(Beginning of The data)

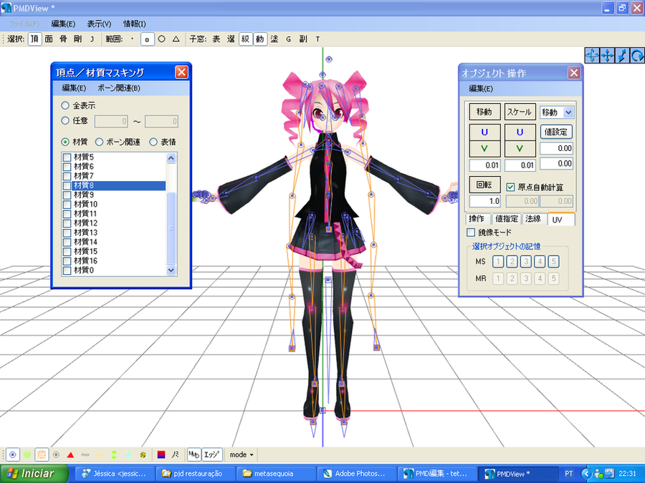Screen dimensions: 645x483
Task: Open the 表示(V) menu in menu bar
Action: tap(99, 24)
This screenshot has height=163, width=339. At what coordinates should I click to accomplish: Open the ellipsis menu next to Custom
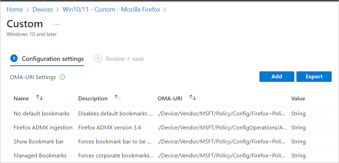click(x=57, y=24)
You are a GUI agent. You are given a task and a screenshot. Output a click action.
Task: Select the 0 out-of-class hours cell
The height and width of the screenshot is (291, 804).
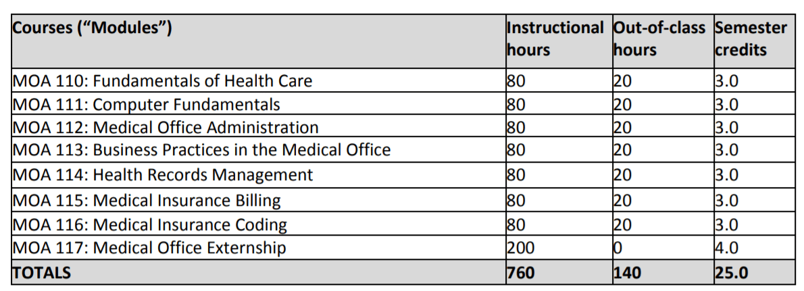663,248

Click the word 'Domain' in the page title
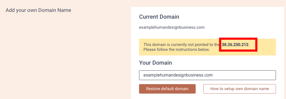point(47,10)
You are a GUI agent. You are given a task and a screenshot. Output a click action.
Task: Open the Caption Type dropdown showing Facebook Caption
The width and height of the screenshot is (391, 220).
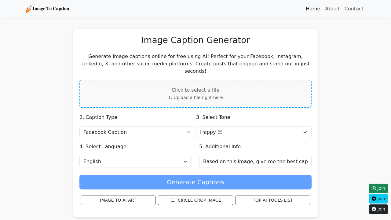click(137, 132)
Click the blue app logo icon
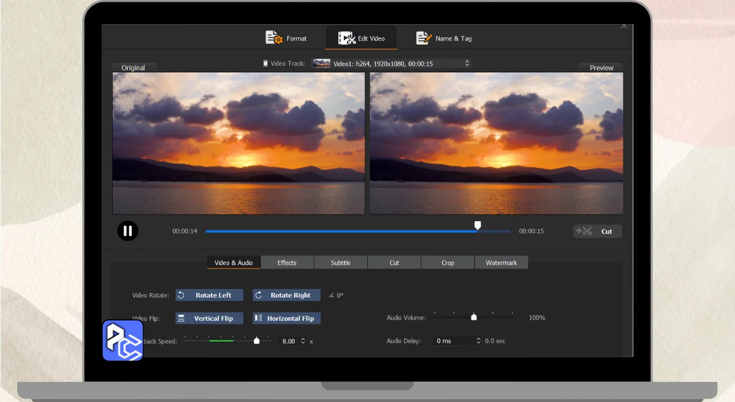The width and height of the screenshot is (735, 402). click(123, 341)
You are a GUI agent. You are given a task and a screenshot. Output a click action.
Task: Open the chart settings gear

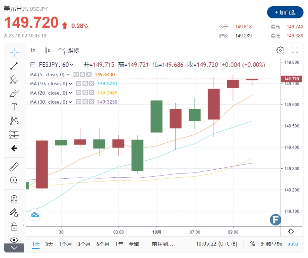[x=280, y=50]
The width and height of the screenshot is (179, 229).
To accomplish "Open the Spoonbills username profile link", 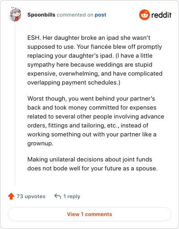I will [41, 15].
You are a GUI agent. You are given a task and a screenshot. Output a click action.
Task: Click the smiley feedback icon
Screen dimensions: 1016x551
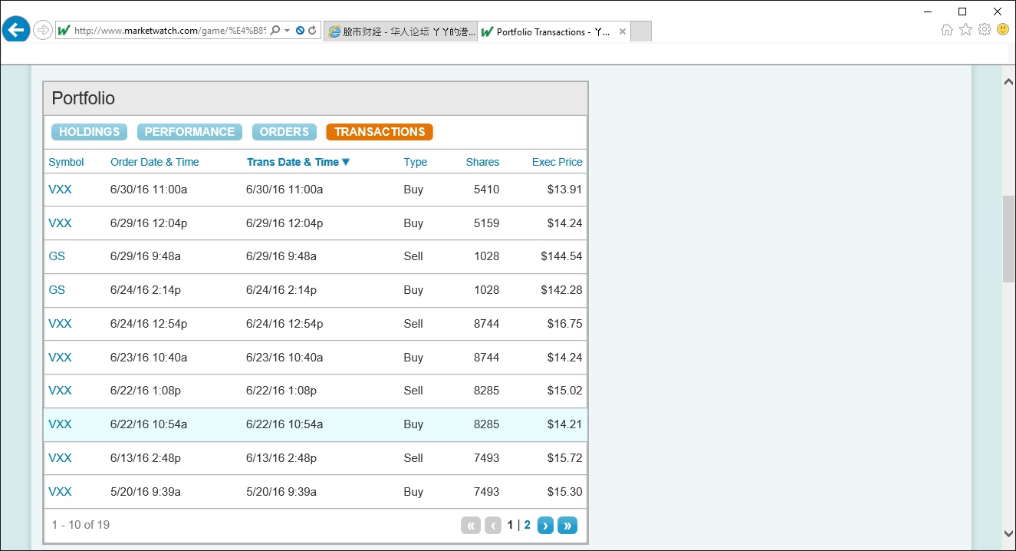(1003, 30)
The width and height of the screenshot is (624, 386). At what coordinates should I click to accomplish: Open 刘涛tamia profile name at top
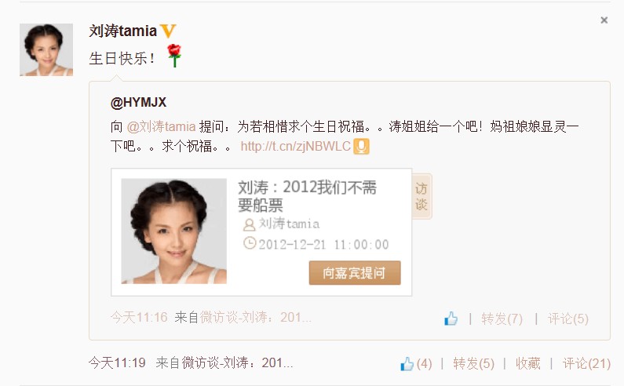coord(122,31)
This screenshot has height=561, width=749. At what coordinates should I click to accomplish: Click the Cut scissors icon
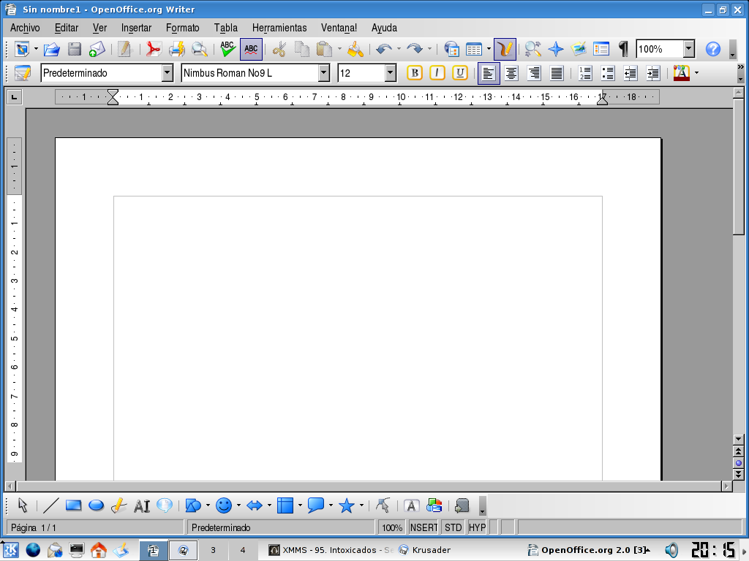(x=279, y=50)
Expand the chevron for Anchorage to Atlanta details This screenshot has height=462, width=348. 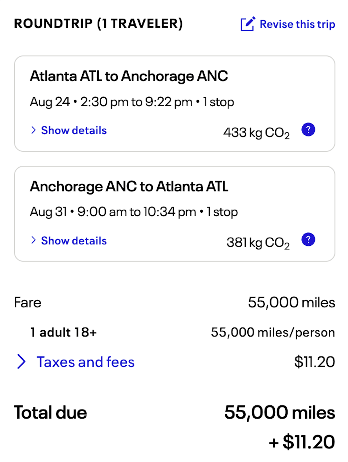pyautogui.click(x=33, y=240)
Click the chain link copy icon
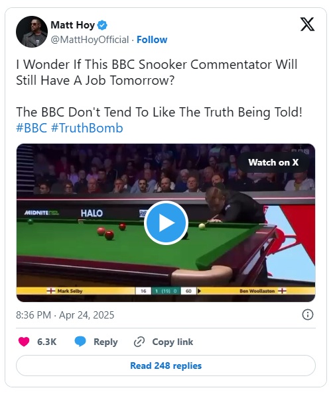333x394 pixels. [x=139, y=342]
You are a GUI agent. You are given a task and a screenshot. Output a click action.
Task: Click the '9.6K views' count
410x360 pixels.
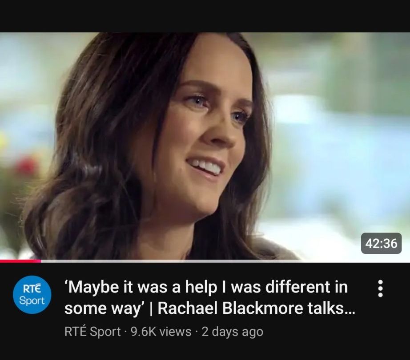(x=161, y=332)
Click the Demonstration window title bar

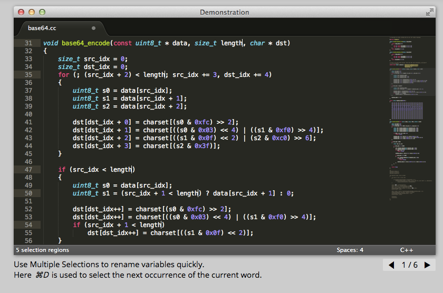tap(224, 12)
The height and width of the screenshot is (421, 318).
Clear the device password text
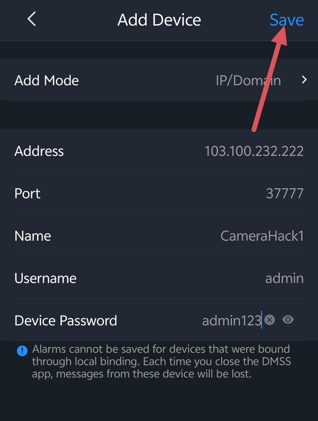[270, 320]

(End of The data)

#### Task item:
Repeat each line word for word, from the one with "The height and width of the screenshot is (421, 318)." down to the last line of the data, and keep the pictures out of it.

#### Answer to this task:
The height and width of the screenshot is (421, 318).
Clear the device password text
[270, 320]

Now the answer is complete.